Aim of the exercise: Each line of the entries that mentions the string "computer" needs to be reported.

Extracted records

====================

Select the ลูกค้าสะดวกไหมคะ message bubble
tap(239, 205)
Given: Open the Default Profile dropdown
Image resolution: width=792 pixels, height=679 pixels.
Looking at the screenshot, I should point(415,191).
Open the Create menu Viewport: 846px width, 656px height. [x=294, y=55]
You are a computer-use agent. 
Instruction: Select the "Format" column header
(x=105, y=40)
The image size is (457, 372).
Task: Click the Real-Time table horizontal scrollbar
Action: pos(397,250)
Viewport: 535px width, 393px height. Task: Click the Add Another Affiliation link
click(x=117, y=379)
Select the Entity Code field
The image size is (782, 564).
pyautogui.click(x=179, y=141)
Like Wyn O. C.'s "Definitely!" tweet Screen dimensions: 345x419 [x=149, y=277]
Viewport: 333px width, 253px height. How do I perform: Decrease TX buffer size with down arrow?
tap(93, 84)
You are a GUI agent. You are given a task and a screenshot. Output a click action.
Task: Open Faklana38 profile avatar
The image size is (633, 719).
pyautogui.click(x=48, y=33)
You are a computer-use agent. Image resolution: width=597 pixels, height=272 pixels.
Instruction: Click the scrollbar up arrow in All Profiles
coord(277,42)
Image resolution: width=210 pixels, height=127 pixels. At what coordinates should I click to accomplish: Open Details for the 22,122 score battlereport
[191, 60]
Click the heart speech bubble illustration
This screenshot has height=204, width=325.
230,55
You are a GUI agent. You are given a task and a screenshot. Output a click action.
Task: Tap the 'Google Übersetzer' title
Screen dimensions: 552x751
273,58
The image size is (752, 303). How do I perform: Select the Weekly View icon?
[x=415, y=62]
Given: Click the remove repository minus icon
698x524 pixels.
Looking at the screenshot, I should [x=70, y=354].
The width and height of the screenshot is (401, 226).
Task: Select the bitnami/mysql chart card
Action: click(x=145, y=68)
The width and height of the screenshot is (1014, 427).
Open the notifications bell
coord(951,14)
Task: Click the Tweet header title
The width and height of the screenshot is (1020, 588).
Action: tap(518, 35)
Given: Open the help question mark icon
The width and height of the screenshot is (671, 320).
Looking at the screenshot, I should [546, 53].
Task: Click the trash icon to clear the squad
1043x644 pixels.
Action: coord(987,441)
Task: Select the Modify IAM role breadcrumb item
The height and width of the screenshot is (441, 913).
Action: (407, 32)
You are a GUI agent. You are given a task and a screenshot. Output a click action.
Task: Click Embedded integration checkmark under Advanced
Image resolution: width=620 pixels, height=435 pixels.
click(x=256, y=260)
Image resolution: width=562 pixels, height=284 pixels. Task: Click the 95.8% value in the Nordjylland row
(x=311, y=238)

====================

Result for this exercise:
You are a computer-use agent. 
You are a computer-use agent. Image resolution: width=597 pixels, height=272 pixels.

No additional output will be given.